_Exercise:_ In the data below, which lines contain "days"? List them by copying each one.

↓↓↓

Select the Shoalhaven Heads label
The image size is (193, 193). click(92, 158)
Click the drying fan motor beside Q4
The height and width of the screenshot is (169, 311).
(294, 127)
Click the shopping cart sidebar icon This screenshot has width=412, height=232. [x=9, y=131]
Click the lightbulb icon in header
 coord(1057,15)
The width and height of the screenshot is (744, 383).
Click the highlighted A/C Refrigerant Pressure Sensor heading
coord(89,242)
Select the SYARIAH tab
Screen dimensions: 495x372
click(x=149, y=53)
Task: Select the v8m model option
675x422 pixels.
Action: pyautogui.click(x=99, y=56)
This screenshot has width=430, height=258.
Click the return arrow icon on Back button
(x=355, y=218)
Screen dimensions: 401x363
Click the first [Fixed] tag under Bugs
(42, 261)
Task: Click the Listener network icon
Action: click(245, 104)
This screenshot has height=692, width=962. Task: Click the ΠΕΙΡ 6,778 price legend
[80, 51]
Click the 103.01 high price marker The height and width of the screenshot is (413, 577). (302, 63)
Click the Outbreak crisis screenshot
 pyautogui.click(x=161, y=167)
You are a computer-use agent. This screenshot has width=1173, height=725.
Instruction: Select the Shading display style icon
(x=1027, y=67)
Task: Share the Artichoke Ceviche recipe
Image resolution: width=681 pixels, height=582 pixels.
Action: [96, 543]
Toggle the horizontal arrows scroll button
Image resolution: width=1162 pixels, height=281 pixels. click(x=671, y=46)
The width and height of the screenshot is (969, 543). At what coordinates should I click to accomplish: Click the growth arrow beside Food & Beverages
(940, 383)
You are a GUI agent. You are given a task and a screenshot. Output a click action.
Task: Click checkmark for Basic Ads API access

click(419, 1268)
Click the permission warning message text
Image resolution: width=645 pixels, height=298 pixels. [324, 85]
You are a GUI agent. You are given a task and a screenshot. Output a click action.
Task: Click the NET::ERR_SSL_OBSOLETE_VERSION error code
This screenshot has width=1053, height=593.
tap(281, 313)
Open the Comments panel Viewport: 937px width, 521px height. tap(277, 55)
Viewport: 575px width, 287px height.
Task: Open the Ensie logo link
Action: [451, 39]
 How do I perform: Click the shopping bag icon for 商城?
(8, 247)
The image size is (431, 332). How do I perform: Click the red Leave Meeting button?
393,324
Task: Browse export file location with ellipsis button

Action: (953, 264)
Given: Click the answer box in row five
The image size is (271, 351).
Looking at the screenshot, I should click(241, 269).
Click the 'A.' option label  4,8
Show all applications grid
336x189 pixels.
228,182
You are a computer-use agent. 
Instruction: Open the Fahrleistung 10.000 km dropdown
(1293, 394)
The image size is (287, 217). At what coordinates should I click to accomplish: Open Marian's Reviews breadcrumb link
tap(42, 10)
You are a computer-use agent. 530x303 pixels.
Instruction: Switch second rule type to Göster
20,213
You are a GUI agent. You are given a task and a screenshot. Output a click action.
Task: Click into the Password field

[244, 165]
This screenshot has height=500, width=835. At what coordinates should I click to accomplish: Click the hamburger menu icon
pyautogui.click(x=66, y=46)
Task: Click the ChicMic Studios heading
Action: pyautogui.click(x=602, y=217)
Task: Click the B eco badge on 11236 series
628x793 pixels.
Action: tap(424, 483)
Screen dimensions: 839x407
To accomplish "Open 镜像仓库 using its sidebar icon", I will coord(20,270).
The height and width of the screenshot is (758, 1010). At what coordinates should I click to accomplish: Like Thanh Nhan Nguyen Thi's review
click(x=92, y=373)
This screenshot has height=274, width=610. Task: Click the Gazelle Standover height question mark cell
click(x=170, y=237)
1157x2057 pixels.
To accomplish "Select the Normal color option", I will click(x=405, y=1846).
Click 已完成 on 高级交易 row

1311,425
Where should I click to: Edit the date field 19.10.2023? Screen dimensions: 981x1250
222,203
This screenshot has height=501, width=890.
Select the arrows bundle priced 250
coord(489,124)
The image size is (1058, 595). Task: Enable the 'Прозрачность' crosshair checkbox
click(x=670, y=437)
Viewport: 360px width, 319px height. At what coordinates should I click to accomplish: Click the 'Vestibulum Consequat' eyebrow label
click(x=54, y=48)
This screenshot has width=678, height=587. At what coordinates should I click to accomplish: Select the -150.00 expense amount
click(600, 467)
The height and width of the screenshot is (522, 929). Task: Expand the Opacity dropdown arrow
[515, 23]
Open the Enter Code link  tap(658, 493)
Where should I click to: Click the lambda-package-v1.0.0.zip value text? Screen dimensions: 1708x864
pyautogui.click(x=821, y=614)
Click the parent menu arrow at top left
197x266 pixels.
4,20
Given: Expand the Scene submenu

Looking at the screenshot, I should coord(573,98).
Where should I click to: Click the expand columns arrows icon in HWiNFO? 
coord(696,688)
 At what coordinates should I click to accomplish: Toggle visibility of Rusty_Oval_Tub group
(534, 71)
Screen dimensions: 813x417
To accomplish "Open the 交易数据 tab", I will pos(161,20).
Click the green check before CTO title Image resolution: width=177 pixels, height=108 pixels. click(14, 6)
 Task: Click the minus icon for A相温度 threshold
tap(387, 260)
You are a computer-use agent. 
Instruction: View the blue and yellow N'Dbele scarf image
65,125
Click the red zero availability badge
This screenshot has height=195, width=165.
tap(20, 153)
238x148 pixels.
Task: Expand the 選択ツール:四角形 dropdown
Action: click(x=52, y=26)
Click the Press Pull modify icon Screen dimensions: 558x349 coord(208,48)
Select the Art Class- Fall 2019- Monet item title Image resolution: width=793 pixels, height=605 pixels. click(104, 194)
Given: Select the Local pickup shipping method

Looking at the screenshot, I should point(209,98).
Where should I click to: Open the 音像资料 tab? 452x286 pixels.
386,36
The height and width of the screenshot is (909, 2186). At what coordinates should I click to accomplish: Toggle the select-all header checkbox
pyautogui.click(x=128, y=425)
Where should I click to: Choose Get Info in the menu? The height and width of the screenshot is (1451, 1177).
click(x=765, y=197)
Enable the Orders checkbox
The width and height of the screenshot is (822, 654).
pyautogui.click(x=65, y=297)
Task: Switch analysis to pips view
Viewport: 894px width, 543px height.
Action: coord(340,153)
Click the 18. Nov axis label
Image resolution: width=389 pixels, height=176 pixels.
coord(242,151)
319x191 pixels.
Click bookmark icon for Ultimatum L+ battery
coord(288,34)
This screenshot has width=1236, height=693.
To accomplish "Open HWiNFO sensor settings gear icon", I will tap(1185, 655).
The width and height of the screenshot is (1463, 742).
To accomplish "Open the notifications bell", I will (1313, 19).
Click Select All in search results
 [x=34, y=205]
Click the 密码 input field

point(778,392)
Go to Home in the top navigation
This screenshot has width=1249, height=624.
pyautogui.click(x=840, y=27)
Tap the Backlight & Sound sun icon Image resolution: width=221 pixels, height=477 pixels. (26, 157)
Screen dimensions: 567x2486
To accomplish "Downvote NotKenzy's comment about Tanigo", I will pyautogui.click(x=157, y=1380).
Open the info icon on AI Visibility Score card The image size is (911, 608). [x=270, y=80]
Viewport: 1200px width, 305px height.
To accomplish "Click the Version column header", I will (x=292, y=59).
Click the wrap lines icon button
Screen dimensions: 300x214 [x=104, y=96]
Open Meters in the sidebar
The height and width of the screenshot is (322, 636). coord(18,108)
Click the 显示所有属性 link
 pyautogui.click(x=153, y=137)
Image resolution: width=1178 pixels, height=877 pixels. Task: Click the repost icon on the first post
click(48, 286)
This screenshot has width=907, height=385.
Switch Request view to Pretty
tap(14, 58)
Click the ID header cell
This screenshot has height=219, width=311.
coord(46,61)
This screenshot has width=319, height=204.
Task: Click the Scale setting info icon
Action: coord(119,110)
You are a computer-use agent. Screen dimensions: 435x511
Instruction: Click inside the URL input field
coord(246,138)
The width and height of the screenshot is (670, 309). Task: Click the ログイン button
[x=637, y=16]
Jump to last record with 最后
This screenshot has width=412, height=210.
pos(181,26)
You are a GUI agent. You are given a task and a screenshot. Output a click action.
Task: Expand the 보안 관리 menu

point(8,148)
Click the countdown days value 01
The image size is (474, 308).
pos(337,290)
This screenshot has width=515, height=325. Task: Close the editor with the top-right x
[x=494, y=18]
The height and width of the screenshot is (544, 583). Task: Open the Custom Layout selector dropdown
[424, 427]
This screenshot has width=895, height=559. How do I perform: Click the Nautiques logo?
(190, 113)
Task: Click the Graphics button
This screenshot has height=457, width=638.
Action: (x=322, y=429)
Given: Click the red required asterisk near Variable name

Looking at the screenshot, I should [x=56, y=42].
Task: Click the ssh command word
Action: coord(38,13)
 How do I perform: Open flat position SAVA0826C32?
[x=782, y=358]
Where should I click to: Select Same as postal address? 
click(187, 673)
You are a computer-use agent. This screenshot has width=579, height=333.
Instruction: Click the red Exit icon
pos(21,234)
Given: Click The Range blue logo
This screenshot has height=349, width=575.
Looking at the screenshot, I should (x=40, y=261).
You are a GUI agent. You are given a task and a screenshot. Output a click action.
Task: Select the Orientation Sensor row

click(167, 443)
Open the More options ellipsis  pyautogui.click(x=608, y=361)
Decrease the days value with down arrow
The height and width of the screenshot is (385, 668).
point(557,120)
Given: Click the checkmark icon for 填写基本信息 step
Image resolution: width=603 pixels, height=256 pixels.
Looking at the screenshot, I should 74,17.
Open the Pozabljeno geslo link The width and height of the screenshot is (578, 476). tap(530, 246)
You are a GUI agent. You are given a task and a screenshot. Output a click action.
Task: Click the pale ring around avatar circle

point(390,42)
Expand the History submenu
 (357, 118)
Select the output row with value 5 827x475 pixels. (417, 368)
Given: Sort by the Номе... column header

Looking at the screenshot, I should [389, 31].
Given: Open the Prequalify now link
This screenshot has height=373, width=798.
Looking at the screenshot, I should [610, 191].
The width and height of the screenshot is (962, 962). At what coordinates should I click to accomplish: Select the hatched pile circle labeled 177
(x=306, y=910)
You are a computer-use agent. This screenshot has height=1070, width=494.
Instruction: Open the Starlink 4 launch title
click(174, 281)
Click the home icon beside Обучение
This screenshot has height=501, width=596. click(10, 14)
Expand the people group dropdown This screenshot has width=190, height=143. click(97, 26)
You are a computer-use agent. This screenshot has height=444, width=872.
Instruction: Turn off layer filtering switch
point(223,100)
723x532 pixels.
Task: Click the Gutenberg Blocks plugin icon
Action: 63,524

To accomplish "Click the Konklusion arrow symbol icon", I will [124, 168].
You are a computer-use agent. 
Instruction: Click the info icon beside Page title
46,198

↑↑↑

_Your solution:_
Click the countdown days value 01
Decrease the days value with down arrow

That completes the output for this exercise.